El 27 de marzo de 1913, en Ottawa apareció un nuevo periódico en lengua francesa: Le Droit. Sus cuatro delgadas páginas mal impresas provocaron la risa de algunos y el entusiasmo de otros. En ese momento, los francófonos de Ontario se enfrentaban a un peligro fundamental para su idioma. El famoso Estatuto XVII, aprobado por la Legislatura de Ontario en 1912, contenía nada menos que la sentencia de muerte de la lengua francesa para unos 200.000 pioneros de dicha provincia. Podemos juzgarlo a través de los siguientes artículos: 1. El idioma francés no se puede enseñar en el aula; 2. Los profesores tienen prohibido comunicarse con sus alumnos en ese idioma; 3. Todos los inspectores son responsables ante los inspectores de habla inglesa. Esta ley inusual estableció sanciones, multas y penas de prisión para los transgresores.
El despertar
del orgullo francocanadiense
Uniéndose como la “Association d’Education d’Ontario” (Asociación para la Educación de
Ontario), profesionales honrados, funcionarios bien informados como Samuel
Genest, Napoleon Belcourt, Aurelien Belanger, y con ellos la mayor parte de los
pastores de la provincia, los Oblatos, los Dominicos, junto con otros cientos
de “patriotas”, estimulados e inspirados por el Padre Charles Charlebois, O.M.I.,
el alma de este movimiento, decidieron fundar un periódico con el fin de
salvaguardar su idioma. El Padre Arthur Joyal, O.M.I., encontró el nombre: Le Droit. Se eligió el lema: L’avenir est à ceux qui luttent (El
futuro pertenece a los combatientes).
Día tras día fueron apareciendo artículos bien documentados en respuesta al
Primer Ministro Ferguson, para quien el bilingüismo constituiría “un escándalo
nacional que podría desestabilizar las bases del Dominio. Una bandera, un idioma”.
Una
intervención providencial
Hasta la abolición de este Estatuto perverso, el 22
de septiembre de 1927, la Divina Providencia tuvo que intervenir a menudo para rescatar
los fondos de este pobre periódico diario. Los primeros trabajadores recuerdan
con emoción lo que ellos llaman “el milagro de Le Droit”. En un día muy agitado, cuando el alguacil, reloj en
mano, se preparaba para anunciar que el periódico sería tomado y que cerraría
precisamente a las cinco en punto a menos que él recibiera los » 5000 que se le
debía, alguien le comentó al Padre que un desconocido anciano deseaba hablar
con él. Visiblemente molesto, el Padre Charles respondió con frialdad: “Está
bien, hacedlo entrar, pero será mejor que sea breve”. Desafortunadamente los
hombres de esa edad no son nunca breves. El hombre entró, se quitó despacio los
mitones y llegó al asunto después de mil rodeos:
“Como usted ve, Padre, teníamos la intención de construirnos un porche. Vivimos en el pueblo, y para los viejos como nosotros, sentarnos en mecedoras en el porche y mirar a los coches que pasan es una distracción agradable, ¿verdad?”

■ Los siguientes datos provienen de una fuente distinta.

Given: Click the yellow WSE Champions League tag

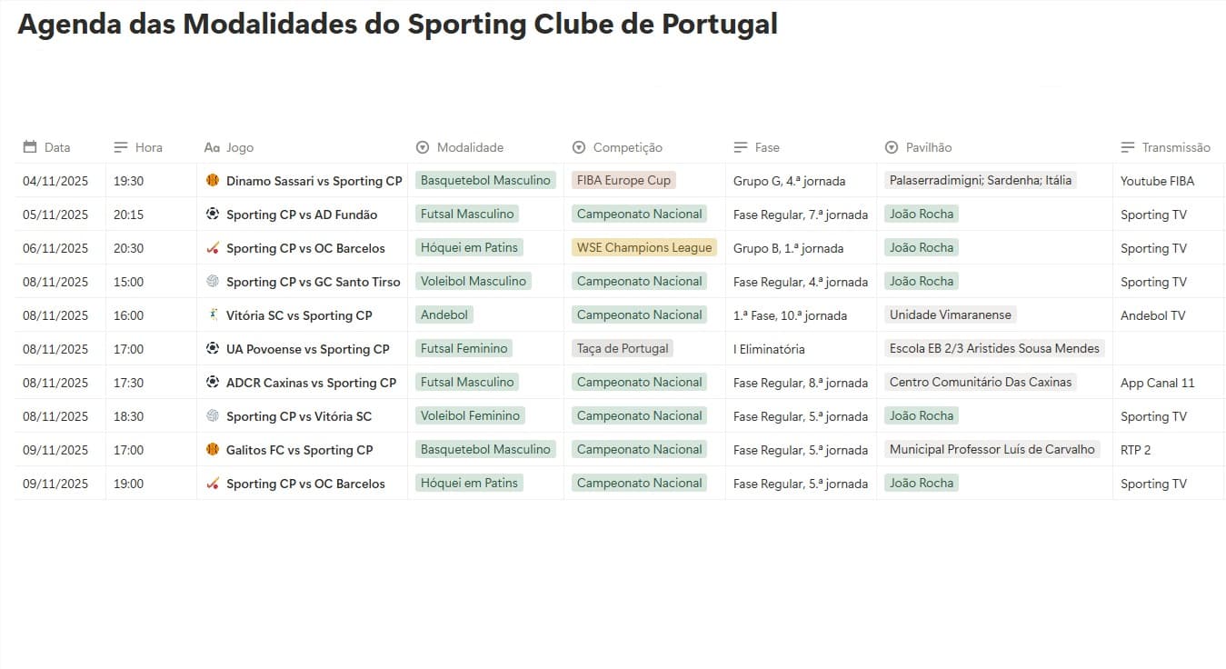Looking at the screenshot, I should click(x=644, y=247).
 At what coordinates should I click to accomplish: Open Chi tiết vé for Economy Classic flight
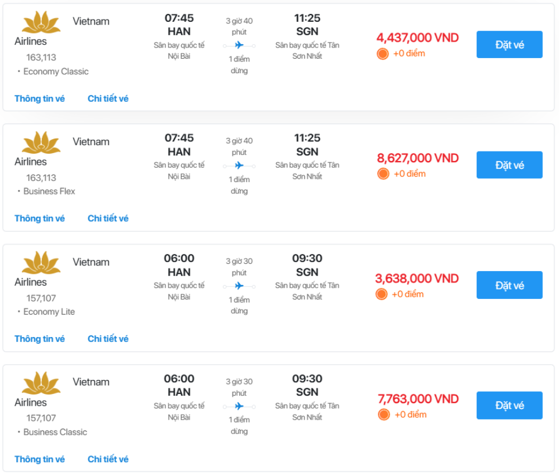coord(108,98)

“Bueno, mi querido amigo, construyan el porche, no tengo ninguna objeción. ¿Es eso lo que querías decirme?”
“Sí y no” respondió el buen hombre. “Ese no es el final de mi historia. La semana pasada fui a un retiro cerrado. Escuché la conferencia hermosa del Padre Rodrigue Villeneuve sobre las obras católicas. Así que se lo comenté a mi buena mujer y cambiamos idea. El Padre nos ayudó a entender que nosotros, los Católicos, debemos invertir nuestro dinero en buenas obras. Cuando hablé con él sobre mi interés, me dio su dirección.”
“Aceptamos inversiones” respondió el Padre Charles.

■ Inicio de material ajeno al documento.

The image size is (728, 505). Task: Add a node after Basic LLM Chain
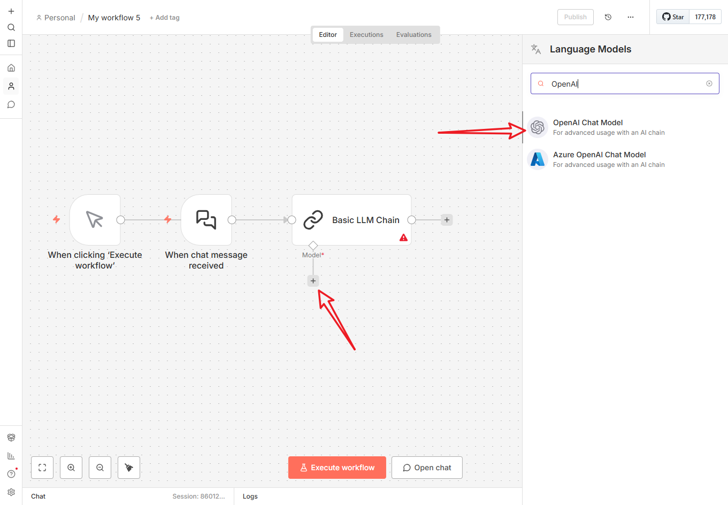click(x=447, y=220)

“En lo que a mí respecta, siempre y cuando me paguen los intereses hasta que me muera, tan pronto le daré el capital.”
“¿Y cuánto tienes?”
“$3.000. Si usted lo desea, podemos terminar con esto ahora mismo. Tengo todo el dinero conmigo. Aquí está, cuéntelo.”
“Espera,” dijo el Padre Charles, lleno de emoción. “Déjame ponerme de rodillas para recibir este dinero. Cae directamente del cielo.”